(Data to process Opens)

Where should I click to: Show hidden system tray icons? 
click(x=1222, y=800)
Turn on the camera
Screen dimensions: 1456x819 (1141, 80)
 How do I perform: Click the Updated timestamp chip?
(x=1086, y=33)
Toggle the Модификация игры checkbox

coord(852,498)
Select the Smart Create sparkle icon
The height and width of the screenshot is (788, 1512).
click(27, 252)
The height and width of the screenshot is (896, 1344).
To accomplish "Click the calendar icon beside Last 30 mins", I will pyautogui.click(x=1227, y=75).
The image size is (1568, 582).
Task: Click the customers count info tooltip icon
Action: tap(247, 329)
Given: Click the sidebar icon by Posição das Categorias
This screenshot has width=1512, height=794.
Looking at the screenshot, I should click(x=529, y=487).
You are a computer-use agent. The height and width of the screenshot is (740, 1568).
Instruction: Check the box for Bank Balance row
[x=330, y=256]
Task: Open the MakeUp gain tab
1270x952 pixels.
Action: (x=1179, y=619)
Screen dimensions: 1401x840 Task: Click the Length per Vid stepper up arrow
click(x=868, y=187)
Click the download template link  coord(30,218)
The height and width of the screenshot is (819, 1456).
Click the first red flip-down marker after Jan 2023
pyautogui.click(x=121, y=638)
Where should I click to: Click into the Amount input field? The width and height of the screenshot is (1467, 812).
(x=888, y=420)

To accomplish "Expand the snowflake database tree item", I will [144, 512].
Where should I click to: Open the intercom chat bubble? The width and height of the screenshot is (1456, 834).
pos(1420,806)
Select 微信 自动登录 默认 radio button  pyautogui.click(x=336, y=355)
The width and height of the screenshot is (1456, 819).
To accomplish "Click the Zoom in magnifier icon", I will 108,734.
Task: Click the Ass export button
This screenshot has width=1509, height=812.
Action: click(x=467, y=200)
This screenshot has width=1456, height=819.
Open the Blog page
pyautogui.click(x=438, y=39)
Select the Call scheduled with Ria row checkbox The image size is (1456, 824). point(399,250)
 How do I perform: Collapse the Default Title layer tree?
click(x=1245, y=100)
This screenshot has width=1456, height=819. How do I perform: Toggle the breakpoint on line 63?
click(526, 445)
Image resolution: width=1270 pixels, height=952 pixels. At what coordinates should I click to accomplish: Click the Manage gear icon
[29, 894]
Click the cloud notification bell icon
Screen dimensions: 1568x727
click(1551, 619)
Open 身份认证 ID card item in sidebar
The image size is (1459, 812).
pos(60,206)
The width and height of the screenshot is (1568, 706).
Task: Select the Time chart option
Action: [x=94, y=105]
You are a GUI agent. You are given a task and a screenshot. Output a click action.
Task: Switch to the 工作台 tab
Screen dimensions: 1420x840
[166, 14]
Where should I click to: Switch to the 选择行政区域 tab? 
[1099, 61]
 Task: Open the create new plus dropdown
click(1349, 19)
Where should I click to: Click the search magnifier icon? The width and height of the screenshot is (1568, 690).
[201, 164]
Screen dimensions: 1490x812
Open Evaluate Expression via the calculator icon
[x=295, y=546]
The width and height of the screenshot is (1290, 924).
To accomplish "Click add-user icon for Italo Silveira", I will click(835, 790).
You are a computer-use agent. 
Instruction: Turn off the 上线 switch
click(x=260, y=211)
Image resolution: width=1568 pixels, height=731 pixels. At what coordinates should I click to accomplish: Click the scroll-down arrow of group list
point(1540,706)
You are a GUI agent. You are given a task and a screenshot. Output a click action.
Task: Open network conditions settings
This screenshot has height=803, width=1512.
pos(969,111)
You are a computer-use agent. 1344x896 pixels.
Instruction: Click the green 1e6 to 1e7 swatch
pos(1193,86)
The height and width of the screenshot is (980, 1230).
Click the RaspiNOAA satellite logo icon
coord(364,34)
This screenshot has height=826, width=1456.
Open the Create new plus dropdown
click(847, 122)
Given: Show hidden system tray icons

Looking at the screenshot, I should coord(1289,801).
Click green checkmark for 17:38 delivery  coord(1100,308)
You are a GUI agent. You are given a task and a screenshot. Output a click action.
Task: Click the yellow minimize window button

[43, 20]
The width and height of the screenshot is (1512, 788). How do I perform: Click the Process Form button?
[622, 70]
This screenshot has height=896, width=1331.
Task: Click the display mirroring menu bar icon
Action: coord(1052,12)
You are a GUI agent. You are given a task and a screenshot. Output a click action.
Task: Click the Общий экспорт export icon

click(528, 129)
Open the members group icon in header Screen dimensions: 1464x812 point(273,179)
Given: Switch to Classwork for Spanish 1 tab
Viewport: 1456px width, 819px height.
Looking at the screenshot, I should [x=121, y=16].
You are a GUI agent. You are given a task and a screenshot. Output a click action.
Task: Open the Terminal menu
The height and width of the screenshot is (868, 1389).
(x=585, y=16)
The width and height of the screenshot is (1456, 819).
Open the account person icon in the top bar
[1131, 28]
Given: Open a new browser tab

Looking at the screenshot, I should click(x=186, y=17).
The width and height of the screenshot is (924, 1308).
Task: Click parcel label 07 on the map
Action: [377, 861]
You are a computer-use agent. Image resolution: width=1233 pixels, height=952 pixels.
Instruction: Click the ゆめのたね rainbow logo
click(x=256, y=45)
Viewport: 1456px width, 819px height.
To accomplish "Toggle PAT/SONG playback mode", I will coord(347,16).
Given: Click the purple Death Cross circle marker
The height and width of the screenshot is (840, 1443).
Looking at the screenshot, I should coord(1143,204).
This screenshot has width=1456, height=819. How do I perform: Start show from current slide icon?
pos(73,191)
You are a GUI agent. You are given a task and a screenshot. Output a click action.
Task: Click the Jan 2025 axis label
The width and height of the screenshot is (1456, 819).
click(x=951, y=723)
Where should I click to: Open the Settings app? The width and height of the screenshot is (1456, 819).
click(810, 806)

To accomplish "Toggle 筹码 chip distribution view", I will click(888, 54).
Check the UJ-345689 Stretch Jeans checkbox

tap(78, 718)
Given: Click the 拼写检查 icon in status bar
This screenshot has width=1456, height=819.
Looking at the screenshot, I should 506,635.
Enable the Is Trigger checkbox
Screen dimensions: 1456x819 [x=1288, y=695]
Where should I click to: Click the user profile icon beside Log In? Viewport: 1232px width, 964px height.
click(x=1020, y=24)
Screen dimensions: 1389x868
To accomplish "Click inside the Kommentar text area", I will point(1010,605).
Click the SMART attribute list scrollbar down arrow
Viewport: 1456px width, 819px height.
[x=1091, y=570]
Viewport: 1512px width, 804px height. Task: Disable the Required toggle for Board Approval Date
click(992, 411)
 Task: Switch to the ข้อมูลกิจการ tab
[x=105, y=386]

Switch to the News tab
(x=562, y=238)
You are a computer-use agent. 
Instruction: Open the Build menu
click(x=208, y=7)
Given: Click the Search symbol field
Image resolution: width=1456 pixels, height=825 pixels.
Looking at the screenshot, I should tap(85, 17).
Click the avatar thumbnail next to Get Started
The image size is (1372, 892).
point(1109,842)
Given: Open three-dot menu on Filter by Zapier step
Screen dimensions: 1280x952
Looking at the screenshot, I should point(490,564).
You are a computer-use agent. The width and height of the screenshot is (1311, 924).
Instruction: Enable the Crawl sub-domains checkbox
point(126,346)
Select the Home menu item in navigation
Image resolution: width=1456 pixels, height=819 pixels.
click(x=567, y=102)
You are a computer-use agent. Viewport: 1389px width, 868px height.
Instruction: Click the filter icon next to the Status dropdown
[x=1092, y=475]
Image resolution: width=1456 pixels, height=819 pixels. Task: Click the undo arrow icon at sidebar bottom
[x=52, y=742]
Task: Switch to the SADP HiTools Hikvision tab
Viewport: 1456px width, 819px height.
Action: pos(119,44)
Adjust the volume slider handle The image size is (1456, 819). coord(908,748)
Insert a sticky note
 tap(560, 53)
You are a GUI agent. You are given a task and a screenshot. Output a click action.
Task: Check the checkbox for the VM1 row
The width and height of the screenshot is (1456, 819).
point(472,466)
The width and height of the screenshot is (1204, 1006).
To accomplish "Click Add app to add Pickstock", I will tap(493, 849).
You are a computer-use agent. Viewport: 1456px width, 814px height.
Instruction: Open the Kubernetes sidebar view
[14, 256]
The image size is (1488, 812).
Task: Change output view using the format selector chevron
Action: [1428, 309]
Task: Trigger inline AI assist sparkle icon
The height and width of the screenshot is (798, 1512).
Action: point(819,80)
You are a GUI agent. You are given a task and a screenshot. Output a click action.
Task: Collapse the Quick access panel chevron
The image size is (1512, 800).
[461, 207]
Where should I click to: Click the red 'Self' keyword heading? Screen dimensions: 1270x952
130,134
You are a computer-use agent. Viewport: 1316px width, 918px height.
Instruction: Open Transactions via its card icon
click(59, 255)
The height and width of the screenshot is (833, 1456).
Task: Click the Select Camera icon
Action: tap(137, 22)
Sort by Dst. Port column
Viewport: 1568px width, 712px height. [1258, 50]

(Data to process Closes)

Each line from the one holding "Where should I click to: Click the red" to the end of the entries is to be written out exactly. Skip every line before it.

• Your response
Where should I click to: Click the red 'Self' keyword heading? Screen dimensions: 1270x952
130,134
You are a computer-use agent. Viewport: 1316px width, 918px height.
Instruction: Open Transactions via its card icon
click(59, 255)
The height and width of the screenshot is (833, 1456).
Task: Click the Select Camera icon
Action: tap(137, 22)
Sort by Dst. Port column
Viewport: 1568px width, 712px height. [1258, 50]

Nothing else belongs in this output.